- O Estado do Rio de Janeiro deve apresentar um plano de reocupação territorial até 15 de outubro, conforme determinação do Supremo Tribunal Federal (STF).
- O plano visa retomar o controle de áreas dominadas por organizações criminosas, em resposta à “ADPF das Favelas”.
- A Secretaria de Segurança Pública incluirá a possibilidade de solicitar uma operação de Garantia da Lei e da Ordem (GLO) ao governo federal, com apoio das Forças Armadas.
- O secretário de Segurança Pública, Victor Santos, destacou a importância dessa possibilidade, que poderá ser utilizada em ações específicas.
- O planejamento priorizará as comunidades com base em criticidade, tamanho e acesso, começando pelos grandes complexos, se houver recursos disponíveis.
Após a decisão do Supremo Tribunal Federal (STF), o Estado do Rio de Janeiro tem até 15 de outubro para apresentar um plano de reocupação territorial em áreas dominadas por organizações criminosas.

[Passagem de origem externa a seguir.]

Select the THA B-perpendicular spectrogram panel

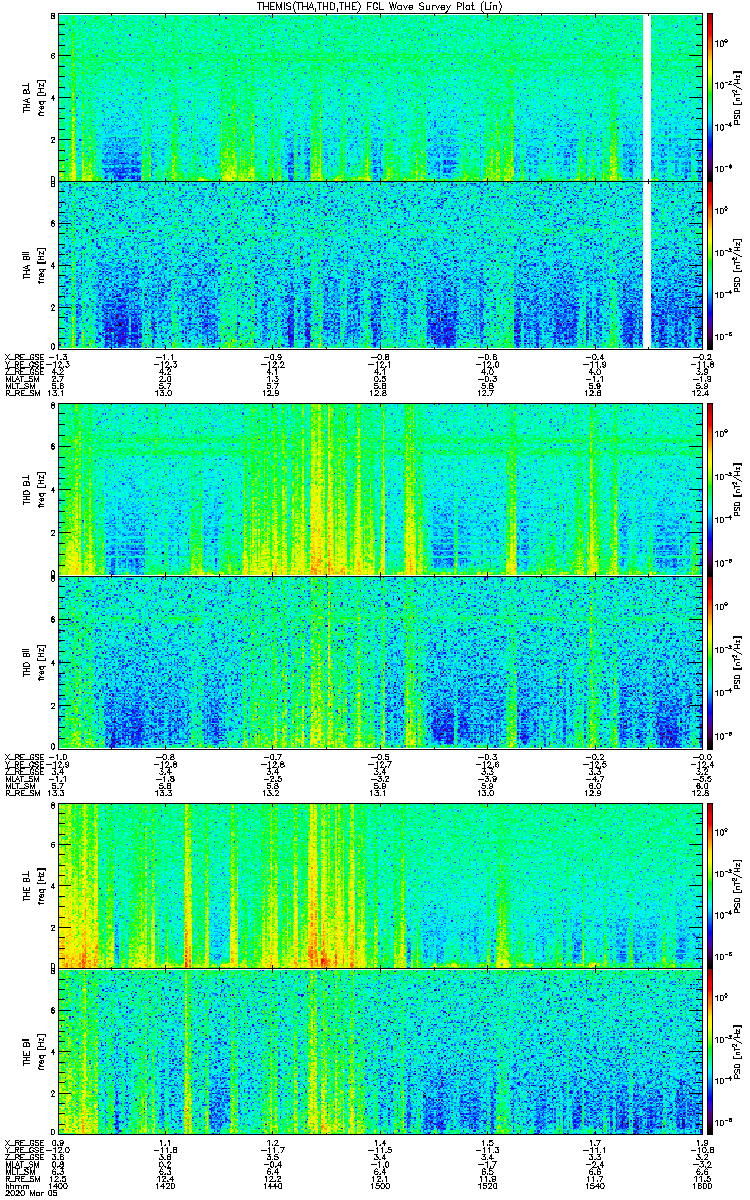(x=381, y=97)

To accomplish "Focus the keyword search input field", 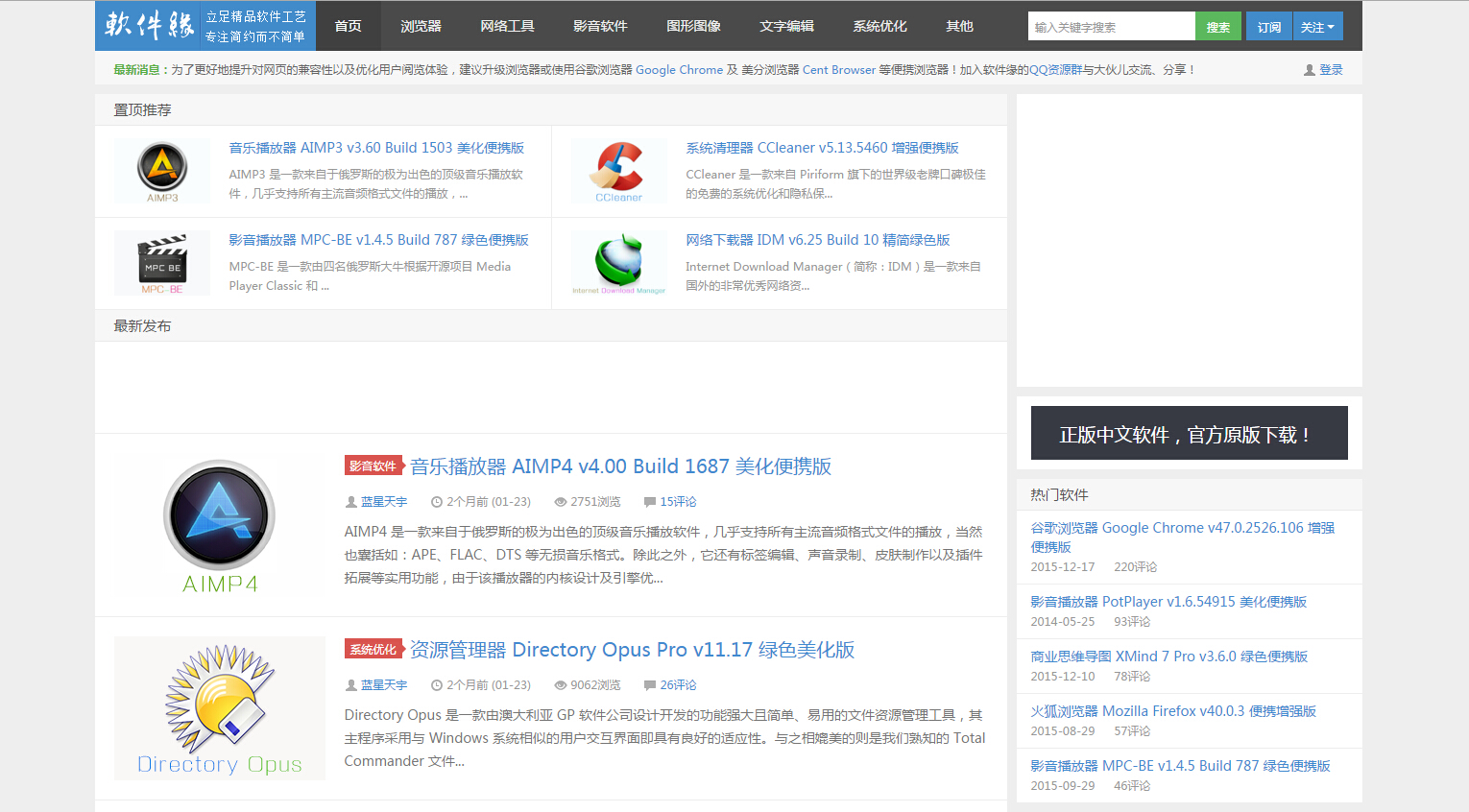I will pyautogui.click(x=1111, y=27).
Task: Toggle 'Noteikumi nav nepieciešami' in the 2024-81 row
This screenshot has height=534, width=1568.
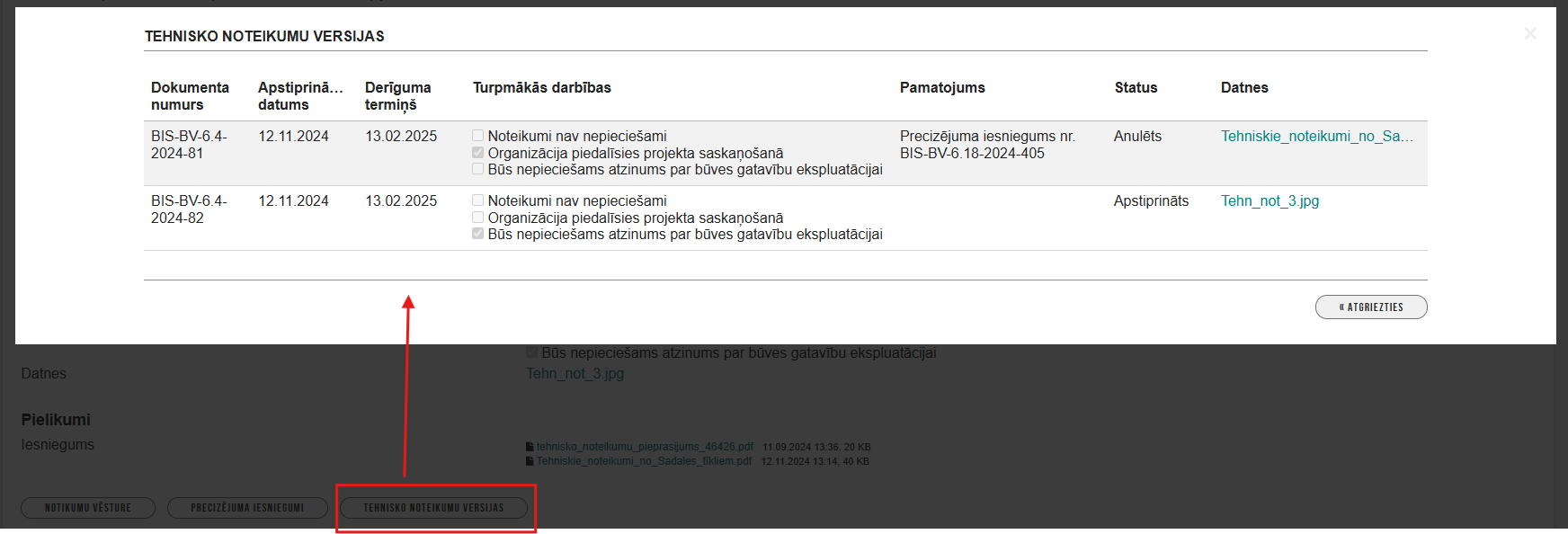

A medida é uma resposta à “ADPF das Favelas” e visa retomar o controle dessas regiões.
O plano em elaboração pela Secretaria de Segurança Pública incluirá a possibilidade de solicitar uma operação de Garantia da Lei e da Ordem (GLO) ao governo federal. Essa operação poderá contar com a participação das Forças Armadas em ações específicas, conforme informou o secretário de Segurança Pública, Victor Santos.
Santos destacou que, embora ainda não haja uma definição sobre o pedido de GLO, a inclusão dessa possibilidade no plano é fundamental. “Assim como ocorre em grandes eventos, poderemos solicitar uma GLO para uma ação específica ou para determinada área,” afirmou. Ele ressaltou que a ADPF 635 exige a colaboração de todos os entes federativos na retomada dos territórios, envolvendo Polícia Federal, PRF e Forças Armadas.
Planejamento e Prioridades
O secretário já havia mencionado, em entrevista anterior, a complexidade de ocupar simultaneamente as mais de 800 comunidades do estado. O planejamento seguirá uma linha de prioridade, classificando os locais de acordo com a criticidade, tamanho e acesso. Santos sugeriu que, se houver recursos, as ações devem começar pelos grandes complexos, evitando a percepção de favorecimento.
“Se não der para todos, que se escolha um complexo de maior desafio,” ponderou Santos. A ideia é que, ao obter sucesso nas áreas mais complexas, o modelo possa ser replicado em outras comunidades, facilitando a reocupação territorial.